***** EXTRACTED RECORDS *****

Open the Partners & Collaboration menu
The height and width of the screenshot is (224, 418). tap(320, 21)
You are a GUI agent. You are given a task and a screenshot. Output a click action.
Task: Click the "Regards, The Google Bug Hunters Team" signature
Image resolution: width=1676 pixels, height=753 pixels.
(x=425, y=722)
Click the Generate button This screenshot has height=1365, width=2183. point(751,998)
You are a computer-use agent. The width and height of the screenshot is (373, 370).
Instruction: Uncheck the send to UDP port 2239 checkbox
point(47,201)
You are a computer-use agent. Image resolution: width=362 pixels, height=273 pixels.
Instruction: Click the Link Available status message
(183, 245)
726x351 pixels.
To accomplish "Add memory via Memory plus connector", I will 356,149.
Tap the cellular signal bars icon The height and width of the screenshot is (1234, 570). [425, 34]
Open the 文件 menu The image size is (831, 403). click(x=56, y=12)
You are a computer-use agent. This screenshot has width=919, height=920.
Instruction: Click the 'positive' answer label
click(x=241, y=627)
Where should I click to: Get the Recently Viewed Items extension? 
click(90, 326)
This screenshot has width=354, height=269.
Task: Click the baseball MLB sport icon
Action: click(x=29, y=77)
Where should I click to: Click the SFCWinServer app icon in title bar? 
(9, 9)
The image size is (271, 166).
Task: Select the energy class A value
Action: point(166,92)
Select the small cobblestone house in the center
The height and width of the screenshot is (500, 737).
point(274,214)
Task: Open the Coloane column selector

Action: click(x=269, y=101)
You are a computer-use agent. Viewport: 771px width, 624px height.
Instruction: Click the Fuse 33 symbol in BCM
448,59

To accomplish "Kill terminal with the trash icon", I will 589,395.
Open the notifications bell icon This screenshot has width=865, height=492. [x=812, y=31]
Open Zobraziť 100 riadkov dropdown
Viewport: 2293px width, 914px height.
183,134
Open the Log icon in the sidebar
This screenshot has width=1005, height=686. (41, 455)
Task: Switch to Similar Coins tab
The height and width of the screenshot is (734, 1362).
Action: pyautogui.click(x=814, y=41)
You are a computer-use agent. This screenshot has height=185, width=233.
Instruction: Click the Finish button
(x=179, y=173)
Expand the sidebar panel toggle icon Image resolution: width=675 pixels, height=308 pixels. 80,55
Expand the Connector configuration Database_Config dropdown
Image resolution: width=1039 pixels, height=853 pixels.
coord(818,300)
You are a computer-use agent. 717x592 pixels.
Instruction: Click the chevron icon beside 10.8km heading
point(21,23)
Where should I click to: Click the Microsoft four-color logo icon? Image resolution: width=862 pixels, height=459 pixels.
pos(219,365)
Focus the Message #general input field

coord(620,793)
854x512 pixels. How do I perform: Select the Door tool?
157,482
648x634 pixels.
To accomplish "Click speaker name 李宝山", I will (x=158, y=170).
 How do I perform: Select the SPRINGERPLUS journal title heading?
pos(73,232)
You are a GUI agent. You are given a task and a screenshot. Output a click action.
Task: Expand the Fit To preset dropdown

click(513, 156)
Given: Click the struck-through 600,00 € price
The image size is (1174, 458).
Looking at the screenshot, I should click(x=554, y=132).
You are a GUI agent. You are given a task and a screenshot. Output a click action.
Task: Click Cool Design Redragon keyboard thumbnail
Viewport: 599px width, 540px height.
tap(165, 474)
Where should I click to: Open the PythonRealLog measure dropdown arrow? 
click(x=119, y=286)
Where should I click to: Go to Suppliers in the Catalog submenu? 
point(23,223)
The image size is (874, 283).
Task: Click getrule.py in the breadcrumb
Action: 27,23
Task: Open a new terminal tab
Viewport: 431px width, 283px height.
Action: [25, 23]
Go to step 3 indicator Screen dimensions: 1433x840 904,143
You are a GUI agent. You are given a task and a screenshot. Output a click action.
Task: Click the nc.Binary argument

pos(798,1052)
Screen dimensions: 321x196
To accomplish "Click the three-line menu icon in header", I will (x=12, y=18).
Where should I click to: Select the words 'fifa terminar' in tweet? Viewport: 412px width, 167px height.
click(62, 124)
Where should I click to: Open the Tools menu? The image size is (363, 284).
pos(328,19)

*****

> PROBLEM TO WORK ON: Beginning with the very first line of the material above, give each line again exactly, ending with the line that contains "The Google Bug".

> OUTPUT BELOW:
Open the Partners & Collaboration menu
The height and width of the screenshot is (224, 418). tap(320, 21)
You are a GUI agent. You are given a task and a screenshot. Output a click action.
Task: Click the "Regards, The Google Bug Hunters Team" signature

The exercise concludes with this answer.